Перепишите отрывок записей от строки с «You are a GUI agent. The screenshot is 141×490.» до строки с «3 Comments (254, 677)» включительно, заменив «Contactez-nous» на «Nous contacter» и ничего больше не меняя. Изображения в ответ не включайте.
◇ ◇ ◇ ◇ ◇ ◇ ◇
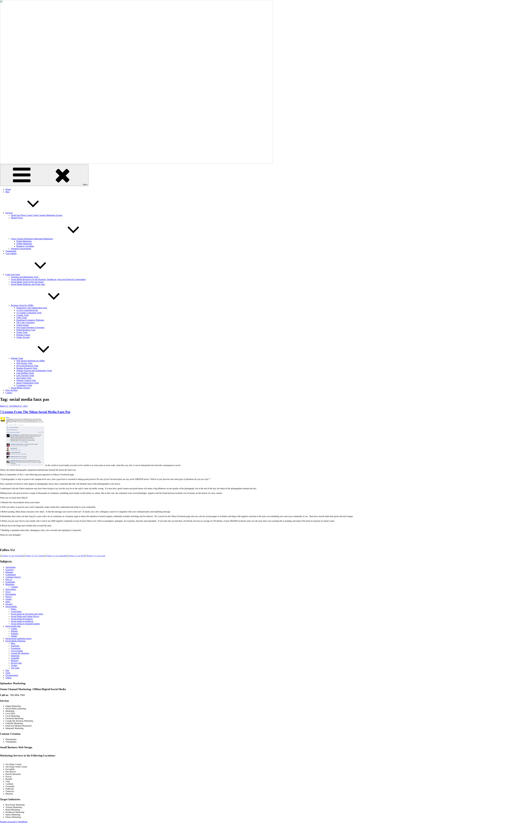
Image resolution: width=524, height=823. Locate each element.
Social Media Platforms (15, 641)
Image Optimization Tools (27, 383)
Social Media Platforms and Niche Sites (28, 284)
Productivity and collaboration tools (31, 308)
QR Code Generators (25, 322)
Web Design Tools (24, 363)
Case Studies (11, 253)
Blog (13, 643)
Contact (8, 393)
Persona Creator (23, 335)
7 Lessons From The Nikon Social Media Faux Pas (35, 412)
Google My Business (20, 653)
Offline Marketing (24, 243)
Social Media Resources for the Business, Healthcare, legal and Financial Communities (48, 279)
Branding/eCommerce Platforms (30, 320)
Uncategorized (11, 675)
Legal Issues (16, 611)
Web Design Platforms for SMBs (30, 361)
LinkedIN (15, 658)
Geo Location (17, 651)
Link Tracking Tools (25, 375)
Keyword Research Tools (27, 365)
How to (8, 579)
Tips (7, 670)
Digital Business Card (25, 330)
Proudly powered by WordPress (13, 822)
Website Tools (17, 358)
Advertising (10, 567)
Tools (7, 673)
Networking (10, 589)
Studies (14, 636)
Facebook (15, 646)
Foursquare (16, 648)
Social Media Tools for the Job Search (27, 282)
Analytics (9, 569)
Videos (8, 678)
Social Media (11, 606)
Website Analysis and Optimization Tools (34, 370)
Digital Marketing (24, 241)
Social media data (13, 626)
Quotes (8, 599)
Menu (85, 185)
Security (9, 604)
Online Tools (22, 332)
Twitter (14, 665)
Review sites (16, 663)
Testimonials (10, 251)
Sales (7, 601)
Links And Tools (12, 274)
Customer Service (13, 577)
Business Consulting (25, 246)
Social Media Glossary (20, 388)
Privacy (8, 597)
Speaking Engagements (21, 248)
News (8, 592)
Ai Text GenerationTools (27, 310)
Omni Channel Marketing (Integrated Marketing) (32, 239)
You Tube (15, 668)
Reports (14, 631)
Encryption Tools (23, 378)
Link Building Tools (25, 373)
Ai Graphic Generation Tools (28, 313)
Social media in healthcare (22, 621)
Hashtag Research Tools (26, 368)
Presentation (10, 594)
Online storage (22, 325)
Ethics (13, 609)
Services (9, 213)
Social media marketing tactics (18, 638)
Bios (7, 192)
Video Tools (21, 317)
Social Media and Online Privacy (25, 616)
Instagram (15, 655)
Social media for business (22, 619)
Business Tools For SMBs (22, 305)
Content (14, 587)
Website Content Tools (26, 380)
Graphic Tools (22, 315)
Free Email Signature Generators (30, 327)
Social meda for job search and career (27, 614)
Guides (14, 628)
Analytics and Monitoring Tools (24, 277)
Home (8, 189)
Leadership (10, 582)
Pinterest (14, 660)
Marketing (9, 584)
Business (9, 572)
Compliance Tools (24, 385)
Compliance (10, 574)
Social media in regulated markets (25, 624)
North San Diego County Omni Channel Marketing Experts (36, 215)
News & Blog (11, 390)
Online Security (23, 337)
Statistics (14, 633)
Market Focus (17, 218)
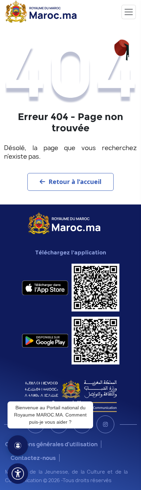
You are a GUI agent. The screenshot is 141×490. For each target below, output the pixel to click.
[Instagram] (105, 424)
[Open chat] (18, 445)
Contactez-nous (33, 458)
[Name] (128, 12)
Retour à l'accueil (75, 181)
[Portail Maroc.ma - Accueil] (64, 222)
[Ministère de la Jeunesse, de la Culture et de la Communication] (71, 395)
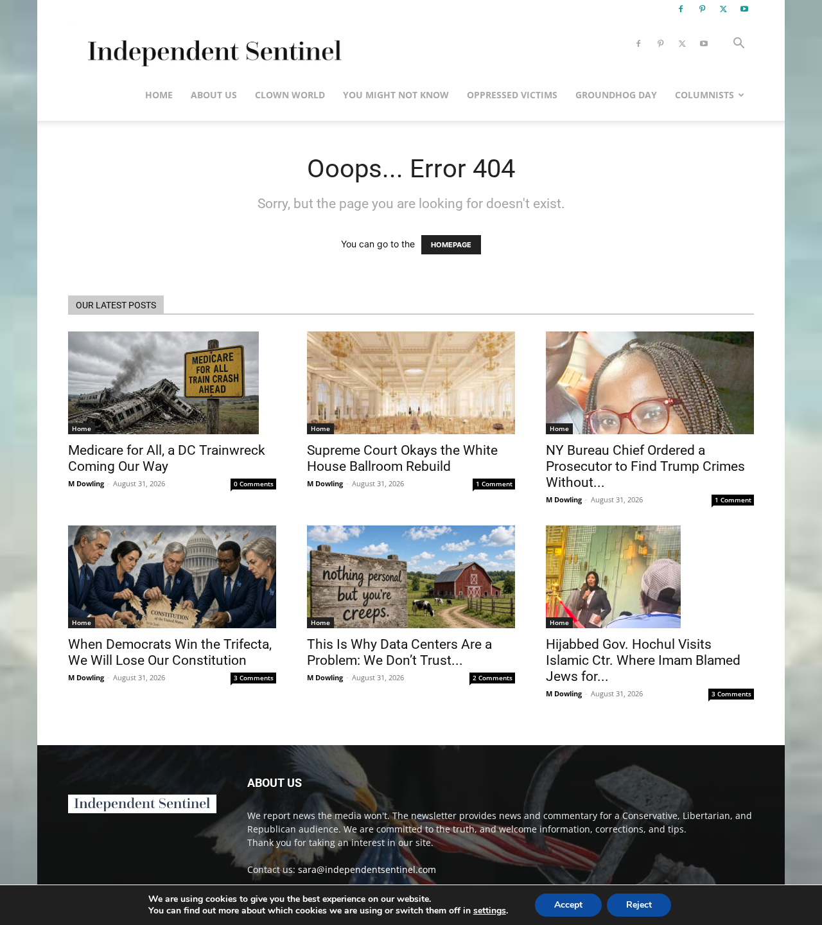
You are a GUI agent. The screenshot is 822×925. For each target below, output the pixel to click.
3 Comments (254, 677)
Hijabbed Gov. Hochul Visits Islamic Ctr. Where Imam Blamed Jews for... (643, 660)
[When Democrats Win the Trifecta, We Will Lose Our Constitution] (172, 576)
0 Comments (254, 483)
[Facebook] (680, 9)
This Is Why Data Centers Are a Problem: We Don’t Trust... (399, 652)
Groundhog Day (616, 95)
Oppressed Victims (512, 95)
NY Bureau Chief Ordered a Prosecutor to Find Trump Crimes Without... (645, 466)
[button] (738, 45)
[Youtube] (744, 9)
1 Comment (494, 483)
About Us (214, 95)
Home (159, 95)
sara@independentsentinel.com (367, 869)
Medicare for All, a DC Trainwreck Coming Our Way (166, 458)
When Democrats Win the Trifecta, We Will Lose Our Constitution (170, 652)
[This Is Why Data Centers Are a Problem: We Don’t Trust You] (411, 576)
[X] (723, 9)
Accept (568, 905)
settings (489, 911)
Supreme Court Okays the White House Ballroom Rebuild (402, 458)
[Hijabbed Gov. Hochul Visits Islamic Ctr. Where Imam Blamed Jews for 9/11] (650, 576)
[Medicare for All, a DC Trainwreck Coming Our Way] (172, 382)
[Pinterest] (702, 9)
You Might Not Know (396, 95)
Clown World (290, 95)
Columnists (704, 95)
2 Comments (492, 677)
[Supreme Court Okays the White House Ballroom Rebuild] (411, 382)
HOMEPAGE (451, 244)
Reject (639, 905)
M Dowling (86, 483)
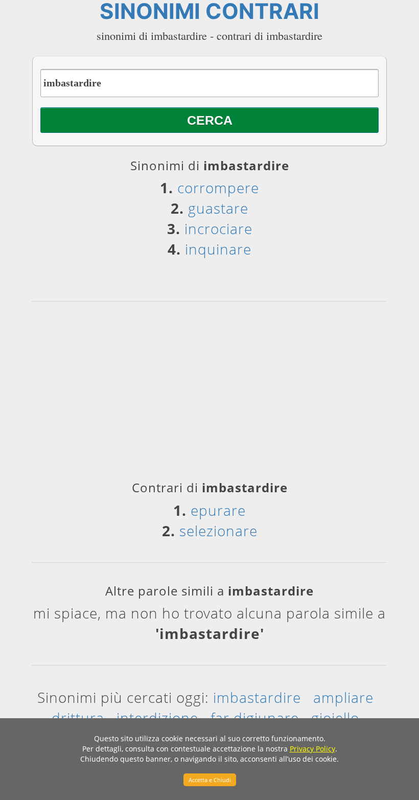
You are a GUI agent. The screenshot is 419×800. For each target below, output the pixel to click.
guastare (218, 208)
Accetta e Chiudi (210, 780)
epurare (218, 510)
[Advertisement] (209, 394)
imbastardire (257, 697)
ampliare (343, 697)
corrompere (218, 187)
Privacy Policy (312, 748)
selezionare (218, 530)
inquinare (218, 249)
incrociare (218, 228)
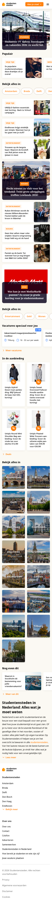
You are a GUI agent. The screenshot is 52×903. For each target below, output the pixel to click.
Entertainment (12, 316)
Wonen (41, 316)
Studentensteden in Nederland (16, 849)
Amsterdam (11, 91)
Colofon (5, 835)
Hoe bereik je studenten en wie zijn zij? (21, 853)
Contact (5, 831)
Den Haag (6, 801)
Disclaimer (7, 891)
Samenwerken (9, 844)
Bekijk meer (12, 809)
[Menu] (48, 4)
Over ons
◇ ◇ ◇ ◇ ◇ ◇ ◇
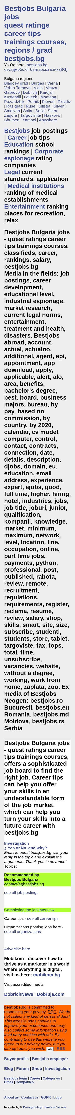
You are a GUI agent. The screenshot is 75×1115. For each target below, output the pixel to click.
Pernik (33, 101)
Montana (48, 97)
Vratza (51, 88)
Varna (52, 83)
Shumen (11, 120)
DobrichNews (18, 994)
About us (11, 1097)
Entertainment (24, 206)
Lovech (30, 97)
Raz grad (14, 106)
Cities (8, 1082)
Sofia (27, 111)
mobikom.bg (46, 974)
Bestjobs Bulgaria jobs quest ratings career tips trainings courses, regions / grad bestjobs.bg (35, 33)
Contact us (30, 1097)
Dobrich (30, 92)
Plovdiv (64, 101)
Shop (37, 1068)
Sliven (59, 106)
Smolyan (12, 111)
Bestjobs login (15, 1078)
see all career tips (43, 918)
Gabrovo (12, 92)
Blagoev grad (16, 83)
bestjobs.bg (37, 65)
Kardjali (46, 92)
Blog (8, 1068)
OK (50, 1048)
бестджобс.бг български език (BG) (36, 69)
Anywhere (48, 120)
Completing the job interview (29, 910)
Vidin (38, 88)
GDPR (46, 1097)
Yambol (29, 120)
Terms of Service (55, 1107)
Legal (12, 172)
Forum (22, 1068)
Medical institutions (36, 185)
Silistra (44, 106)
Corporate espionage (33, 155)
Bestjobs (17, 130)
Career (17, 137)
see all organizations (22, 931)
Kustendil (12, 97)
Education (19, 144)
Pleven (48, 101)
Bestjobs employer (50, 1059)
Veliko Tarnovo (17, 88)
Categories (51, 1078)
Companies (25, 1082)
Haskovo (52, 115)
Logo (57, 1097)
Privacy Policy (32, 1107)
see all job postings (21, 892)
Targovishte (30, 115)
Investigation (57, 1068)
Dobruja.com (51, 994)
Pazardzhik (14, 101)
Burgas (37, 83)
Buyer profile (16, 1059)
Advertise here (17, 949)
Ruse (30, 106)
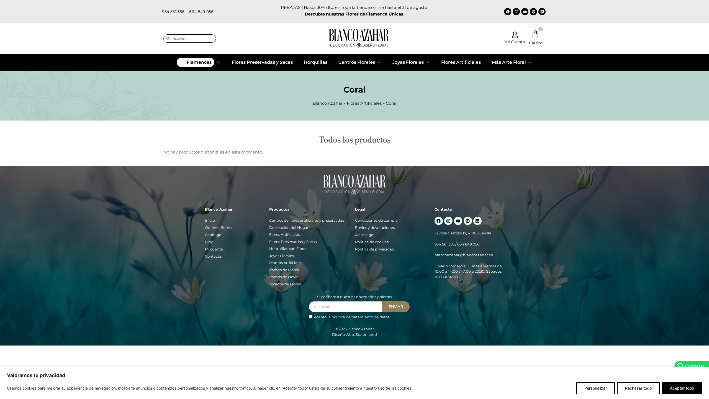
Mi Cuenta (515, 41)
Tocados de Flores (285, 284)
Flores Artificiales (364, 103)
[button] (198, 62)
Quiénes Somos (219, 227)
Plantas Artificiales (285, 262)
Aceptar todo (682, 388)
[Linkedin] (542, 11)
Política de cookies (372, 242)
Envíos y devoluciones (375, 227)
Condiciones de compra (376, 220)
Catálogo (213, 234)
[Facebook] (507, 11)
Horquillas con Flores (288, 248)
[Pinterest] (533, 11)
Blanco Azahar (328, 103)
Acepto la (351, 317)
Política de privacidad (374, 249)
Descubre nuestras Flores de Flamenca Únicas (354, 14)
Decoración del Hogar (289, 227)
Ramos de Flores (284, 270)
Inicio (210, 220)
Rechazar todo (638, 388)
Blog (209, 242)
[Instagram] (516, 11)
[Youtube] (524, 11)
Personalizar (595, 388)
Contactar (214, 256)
◇ ◇ ◇ ◇ ◇ ◇ ◇
ОТВЕТ К УПРАЖНЕНИЮ =
You are a GUI agent. The screenshot is 141×490. For each target below, output the pixel to click.
[Instagram] (105, 424)
[Open chat] (18, 445)
Nous contacter (33, 458)
[Name] (128, 12)
Retour à l'accueil (75, 181)
[Portail Maroc.ma - Accueil] (64, 222)
[Ministère de la Jeunesse, de la Culture et de la Communication] (71, 395)
You are a GUI agent. The screenshot is 822×925. For each target below, output the pixel to click.
3 Comments (254, 677)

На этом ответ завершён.